* **Required work**
Search the records for the string "will", then copy each line where it appears.

Excerpts from a dataset
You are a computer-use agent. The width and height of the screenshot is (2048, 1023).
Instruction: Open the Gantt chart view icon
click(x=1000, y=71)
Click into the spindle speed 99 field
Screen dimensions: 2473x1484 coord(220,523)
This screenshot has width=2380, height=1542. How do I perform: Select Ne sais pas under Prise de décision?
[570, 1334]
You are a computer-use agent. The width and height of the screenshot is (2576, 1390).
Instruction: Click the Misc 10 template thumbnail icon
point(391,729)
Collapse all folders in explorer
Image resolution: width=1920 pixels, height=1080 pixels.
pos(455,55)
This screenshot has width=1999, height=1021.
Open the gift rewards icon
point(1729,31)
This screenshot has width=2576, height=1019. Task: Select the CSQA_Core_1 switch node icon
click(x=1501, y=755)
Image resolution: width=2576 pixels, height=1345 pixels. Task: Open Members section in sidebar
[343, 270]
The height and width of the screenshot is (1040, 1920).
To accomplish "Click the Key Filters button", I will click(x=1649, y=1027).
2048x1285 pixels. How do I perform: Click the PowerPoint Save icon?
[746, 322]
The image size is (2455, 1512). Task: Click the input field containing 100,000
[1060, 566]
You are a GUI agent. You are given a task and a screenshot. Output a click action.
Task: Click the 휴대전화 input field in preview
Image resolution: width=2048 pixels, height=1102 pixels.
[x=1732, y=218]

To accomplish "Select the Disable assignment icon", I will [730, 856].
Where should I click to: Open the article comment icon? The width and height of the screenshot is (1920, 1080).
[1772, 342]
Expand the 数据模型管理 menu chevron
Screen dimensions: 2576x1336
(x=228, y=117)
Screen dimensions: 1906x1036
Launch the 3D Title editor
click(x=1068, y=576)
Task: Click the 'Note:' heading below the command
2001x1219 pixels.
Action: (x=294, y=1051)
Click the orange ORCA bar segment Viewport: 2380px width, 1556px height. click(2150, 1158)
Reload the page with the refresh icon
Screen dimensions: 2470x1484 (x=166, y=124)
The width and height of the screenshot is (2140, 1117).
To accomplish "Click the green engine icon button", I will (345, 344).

* **Reply**
To accomplish "Click the Key Filters button", I will click(x=1649, y=1027).
To accomplish "Select the Disable assignment icon", I will [730, 856].
To accomplish "Click the green engine icon button", I will (345, 344).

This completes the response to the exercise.